Transcribe word for word the lines below from the line with "Konto (501, 1670)" through the line with "Mediadaten (97, 2283)", ends included.

━━━ Given information ━━━

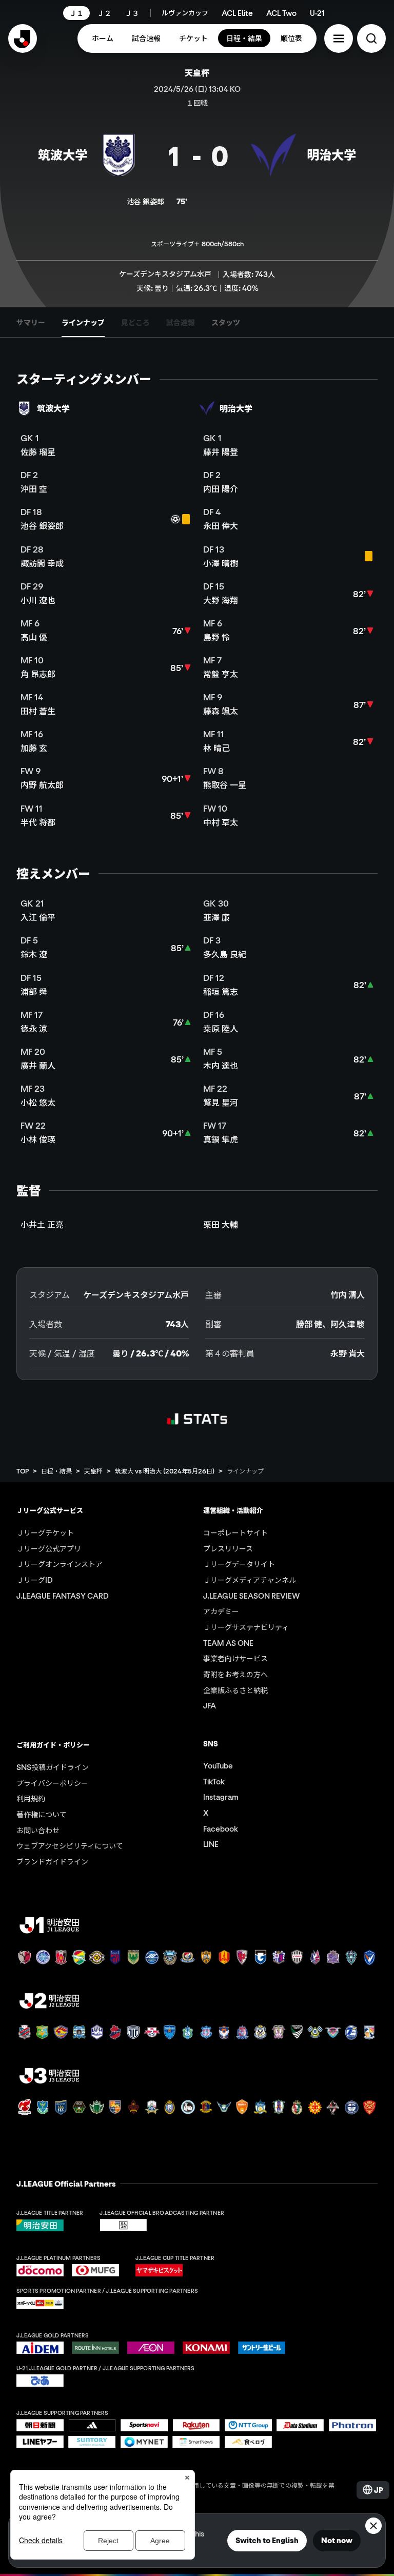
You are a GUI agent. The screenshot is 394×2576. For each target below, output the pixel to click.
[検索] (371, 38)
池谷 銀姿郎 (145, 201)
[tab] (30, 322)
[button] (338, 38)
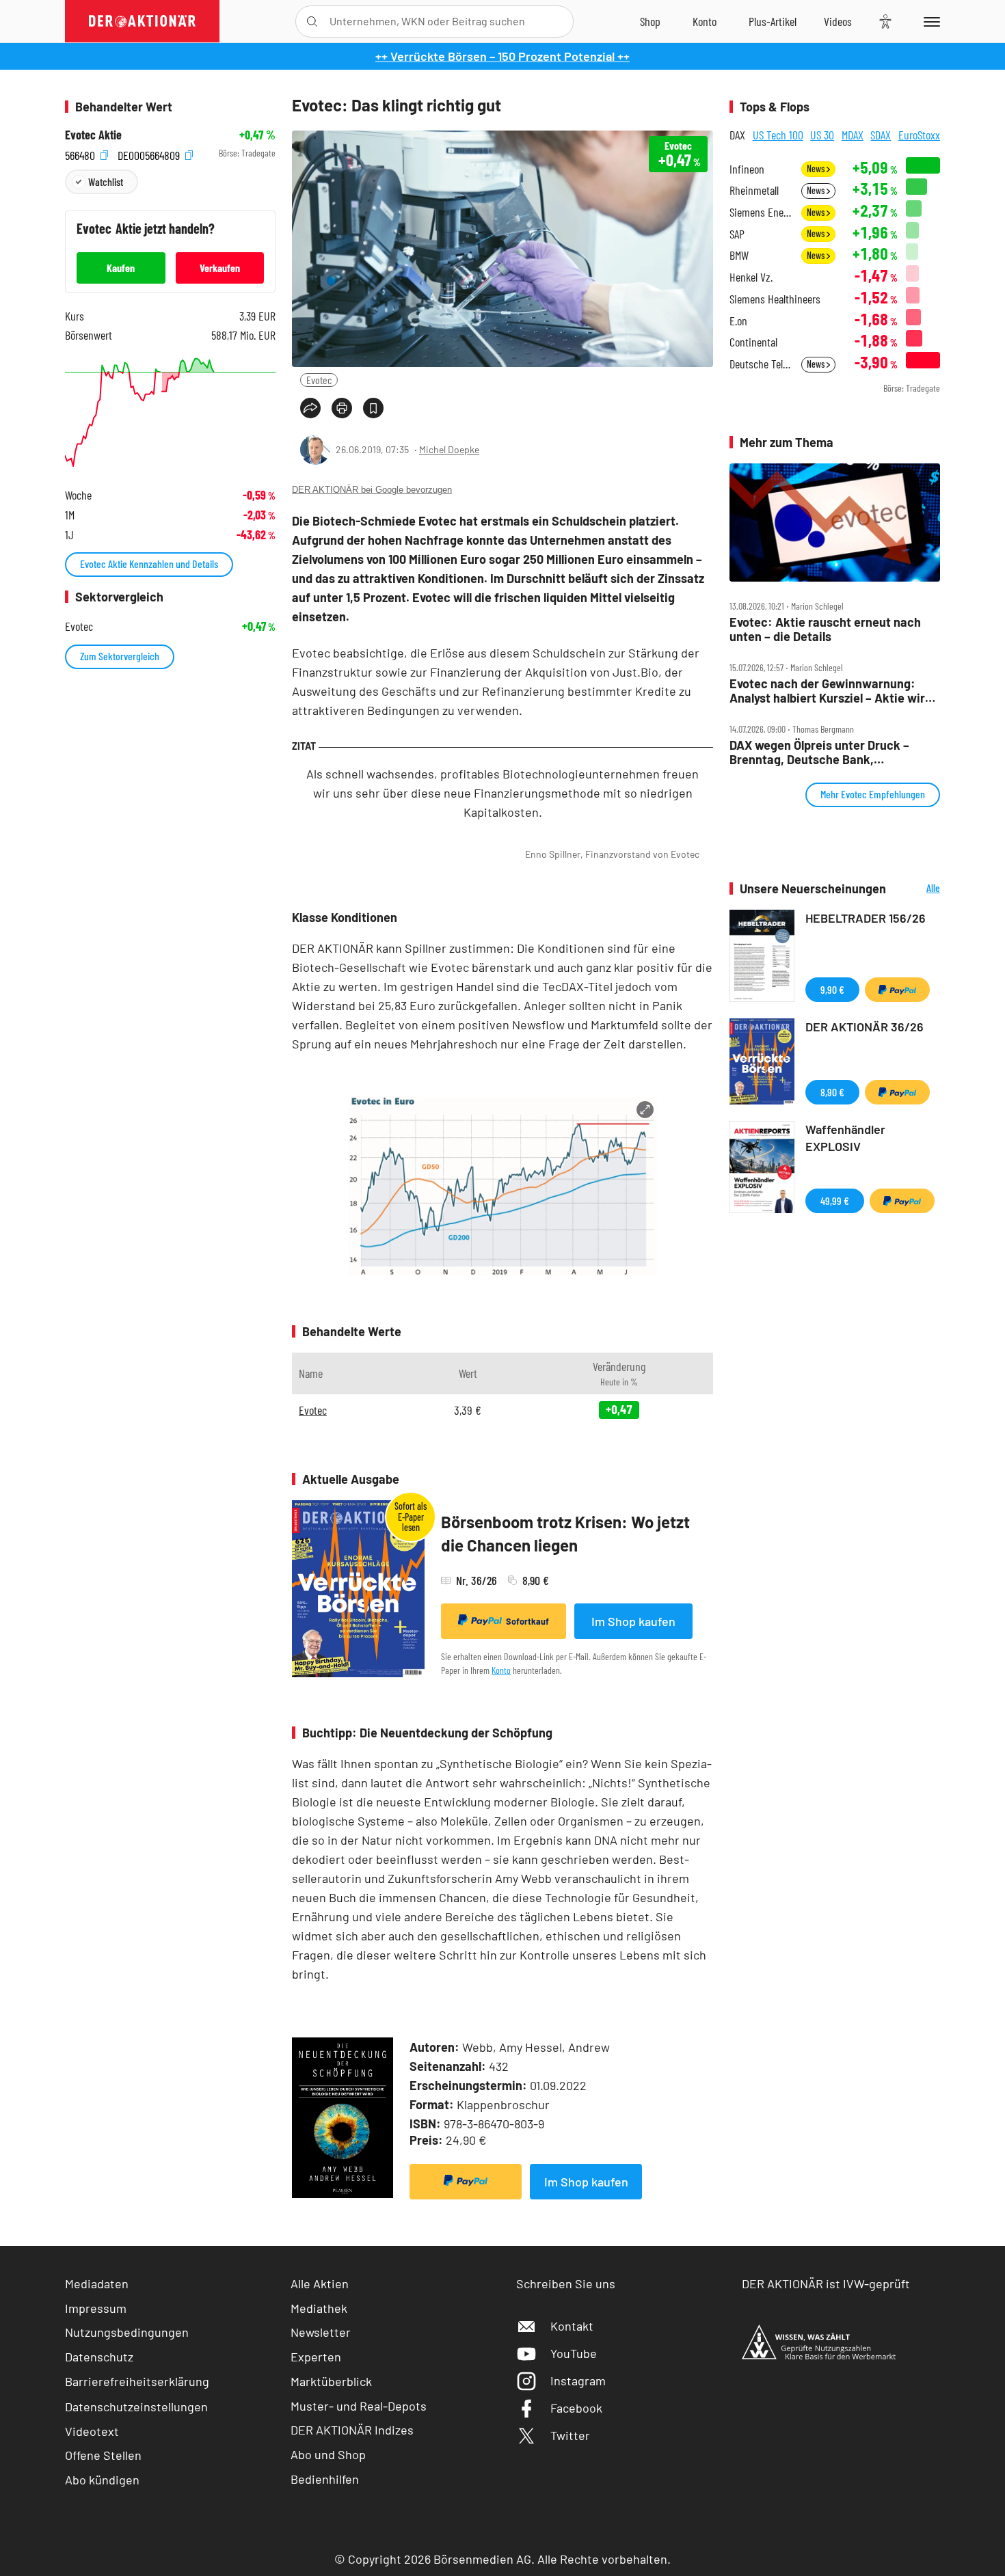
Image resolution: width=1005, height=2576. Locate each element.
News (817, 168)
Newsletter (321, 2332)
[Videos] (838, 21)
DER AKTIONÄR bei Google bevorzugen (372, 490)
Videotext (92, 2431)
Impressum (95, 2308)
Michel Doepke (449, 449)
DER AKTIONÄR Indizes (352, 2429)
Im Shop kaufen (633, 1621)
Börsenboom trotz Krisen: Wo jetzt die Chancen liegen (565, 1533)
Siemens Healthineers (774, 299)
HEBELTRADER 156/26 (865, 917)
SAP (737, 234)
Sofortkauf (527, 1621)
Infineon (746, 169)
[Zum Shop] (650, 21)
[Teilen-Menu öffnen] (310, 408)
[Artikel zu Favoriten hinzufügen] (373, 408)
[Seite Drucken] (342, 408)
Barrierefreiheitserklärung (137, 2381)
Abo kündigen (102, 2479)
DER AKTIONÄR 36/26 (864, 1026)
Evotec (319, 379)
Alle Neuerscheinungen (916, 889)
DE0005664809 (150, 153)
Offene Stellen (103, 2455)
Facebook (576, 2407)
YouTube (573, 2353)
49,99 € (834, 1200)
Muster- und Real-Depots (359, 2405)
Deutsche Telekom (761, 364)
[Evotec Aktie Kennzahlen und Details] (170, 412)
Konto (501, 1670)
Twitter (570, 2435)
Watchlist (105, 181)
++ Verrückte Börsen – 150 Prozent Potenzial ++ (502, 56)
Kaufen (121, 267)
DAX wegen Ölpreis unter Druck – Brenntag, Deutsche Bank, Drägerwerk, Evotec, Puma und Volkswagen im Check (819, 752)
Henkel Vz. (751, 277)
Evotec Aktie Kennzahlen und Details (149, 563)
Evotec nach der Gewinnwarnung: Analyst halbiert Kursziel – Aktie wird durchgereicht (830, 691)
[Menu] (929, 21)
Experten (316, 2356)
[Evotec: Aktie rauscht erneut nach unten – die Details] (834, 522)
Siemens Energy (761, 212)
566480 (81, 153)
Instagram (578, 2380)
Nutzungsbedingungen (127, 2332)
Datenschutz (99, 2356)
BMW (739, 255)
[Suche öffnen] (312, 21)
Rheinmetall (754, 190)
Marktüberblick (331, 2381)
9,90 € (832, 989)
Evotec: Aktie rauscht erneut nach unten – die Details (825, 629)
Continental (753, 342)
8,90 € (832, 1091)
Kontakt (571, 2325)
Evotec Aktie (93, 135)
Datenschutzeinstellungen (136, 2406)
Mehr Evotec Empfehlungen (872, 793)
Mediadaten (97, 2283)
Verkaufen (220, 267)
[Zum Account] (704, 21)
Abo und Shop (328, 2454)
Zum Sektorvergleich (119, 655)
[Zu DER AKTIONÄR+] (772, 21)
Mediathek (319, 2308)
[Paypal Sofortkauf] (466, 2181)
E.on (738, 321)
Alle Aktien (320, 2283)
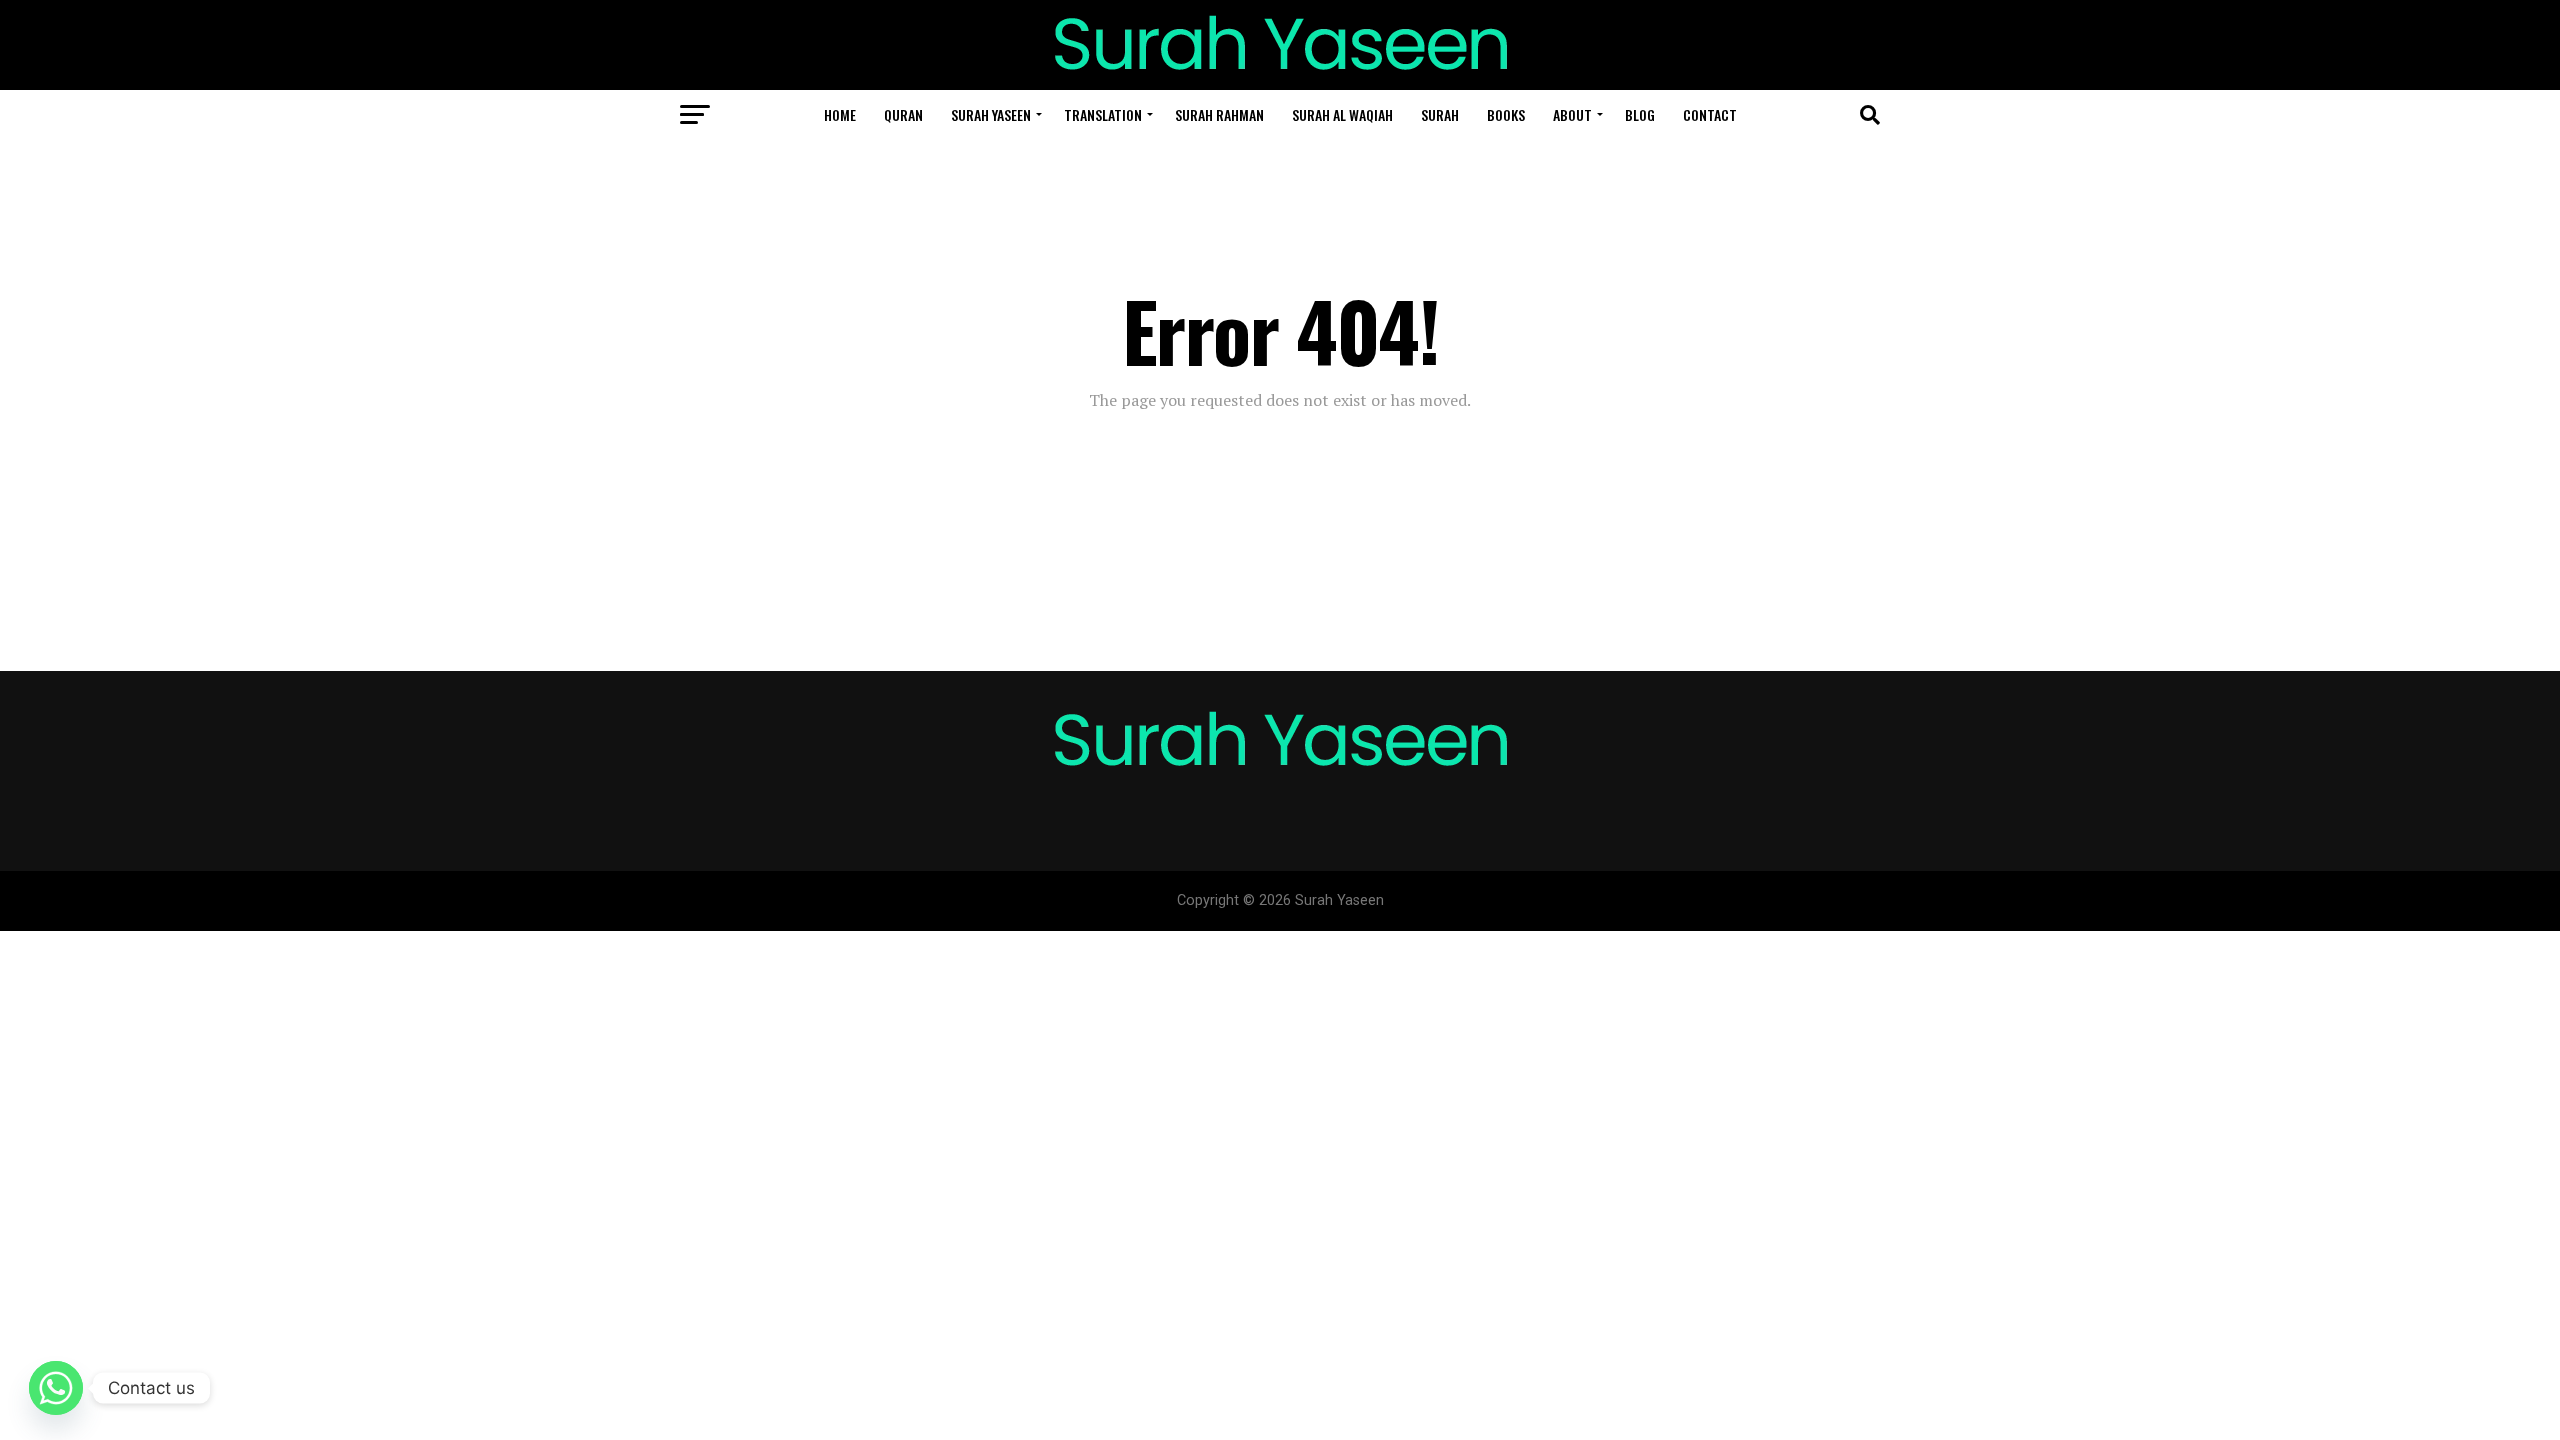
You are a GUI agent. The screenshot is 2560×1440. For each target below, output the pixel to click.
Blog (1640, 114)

━━━

§ **Task output**:
Konto (501, 1670)
Twitter (570, 2435)
Watchlist (105, 181)
++ Verrückte Börsen – 150 Prozent Potenzial ++ (502, 56)
Kaufen (121, 267)
DAX wegen Ölpreis unter Druck – Brenntag, Deutsche Bank, Drägerwerk, Evotec, Puma und Volkswagen im Check (819, 752)
Henkel Vz. (751, 277)
Evotec Aktie Kennzahlen und Details (149, 563)
Evotec nach der Gewinnwarnung: Analyst halbiert Kursziel – Aktie wird durchgereicht (830, 691)
[Menu] (929, 21)
Experten (316, 2356)
[Evotec: Aktie rauscht erneut nach unten – die Details] (834, 522)
Siemens Energy (761, 212)
566480 (81, 153)
Instagram (578, 2380)
Nutzungsbedingungen (127, 2332)
Datenschutz (99, 2356)
BMW (739, 255)
[Suche öffnen] (312, 21)
Rheinmetall (754, 190)
Marktüberblick (331, 2381)
9,90 € (832, 989)
Evotec: Aktie rauscht erneut nach unten – die Details (825, 629)
Continental (753, 342)
8,90 € (832, 1091)
Kontakt (571, 2325)
Evotec Aktie (93, 135)
Datenschutzeinstellungen (136, 2406)
Mehr Evotec Empfehlungen (872, 793)
Mediadaten (97, 2283)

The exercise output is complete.